For a family to be fully informed of what is happening to their loved one, the information would have to come from the researchers themselves, after they’ve taken receipt of the body (or body part) but before they run their test. As a result of the subcommittee hearings, that was sometimes done. Automotive impact researchers who received federal NHTSA funding and who had not made it clear in their willed body consent forms that the remains might be used for research were required to contact families prior to the experiment. According to Rolf Eppinger, chief of the NHTSA Biomechanics Research Center, it was rare for the family to renege on the deceased’s consent.
I spoke with Mike Walsh, who worked for one of NHTSA’s main contractors, Calspan. It was Walsh who, once the body arrived, called the family to set up a meeting—preferably, owing to the highly perishable state of unembalmed remains, within a day or two after the death. You would think, as principal investigator on these studies, that Walsh would have delegated the enormously uncomfortable task to someone else. But Walsh preferred to do it himself. He told the families precisely how their loved one would be used and why. “The entire program was explained to them. Some studies were sled impact studies, some were pedestrian impact studies,[15] some were in full-scale crash vehicles.” Clearly Walsh has a gift. Out of forty-two families contacted, only two revoked consent—not because of the nature or specifics of the study, but because they had thought the body was going to be used for organ donation.
I asked Walsh whether any family members had asked to see a copy of the study when it was published. No one had. “We got the impression, quite frankly, that we were giving people more information than they wanted to hear.”

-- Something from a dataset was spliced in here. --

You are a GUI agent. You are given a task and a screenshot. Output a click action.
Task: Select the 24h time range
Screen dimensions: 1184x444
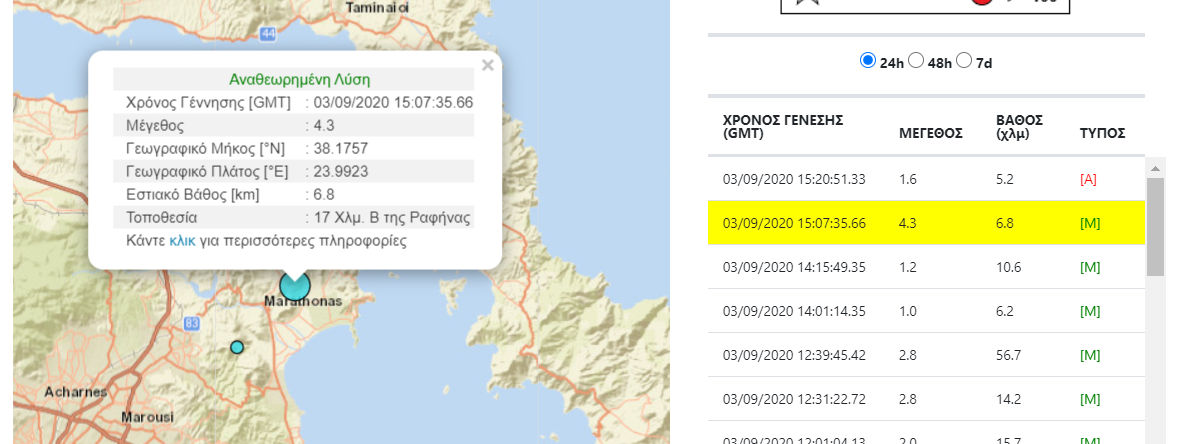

In England and other Commonwealth countries, researchers and anatomy instructors sidestep the possibility of family or public disapproval by using body parts and prosections—the name given to embalmed cadaver segments used in anatomy labs—rather than whole cadavers. England’s antivivisectionists, as animal rights activists are called there, are as outspoken as America’s, and the things that outrage them are more encompassing, and, dare I say it, nonsensical. To give you a taste: In 1916, a group of animal rights activists successfully petitioned the British Undertakers Association on behalf of the horses that pulled their hearses, urging members to stop making the horses wear plumes on their heads.
15
To quote a Stapp Car Crash Conference study on the topic, “Pedestrians are not ‘run over’ by cars. They are ‘run under.’” It typically goes like this: Bumper hits calf and front of hood hits hip, knocking the legs out from under and flipping them up over the head. The cartwheeling pedestrian then lands on his head or chest on the hood or windshield. Depending on the speed of the impact, he may continue cartwheeling, legs over head again, and land flat on the roof, and from there slide off onto the pavement. Or he may remain on the hood, with his head smashed through the windshield. Whereupon the driver calls an ambulance, unless the driver is someone like Fort Worth nurse’s aide Chante Mallard, in which case she keeps on driving, returns to her house, and allegedly leaves the car in the garage with the victim sticking out of her windshield until he bleeds to death. This event took place in October 2001. Mallard was arrested and charged with murder.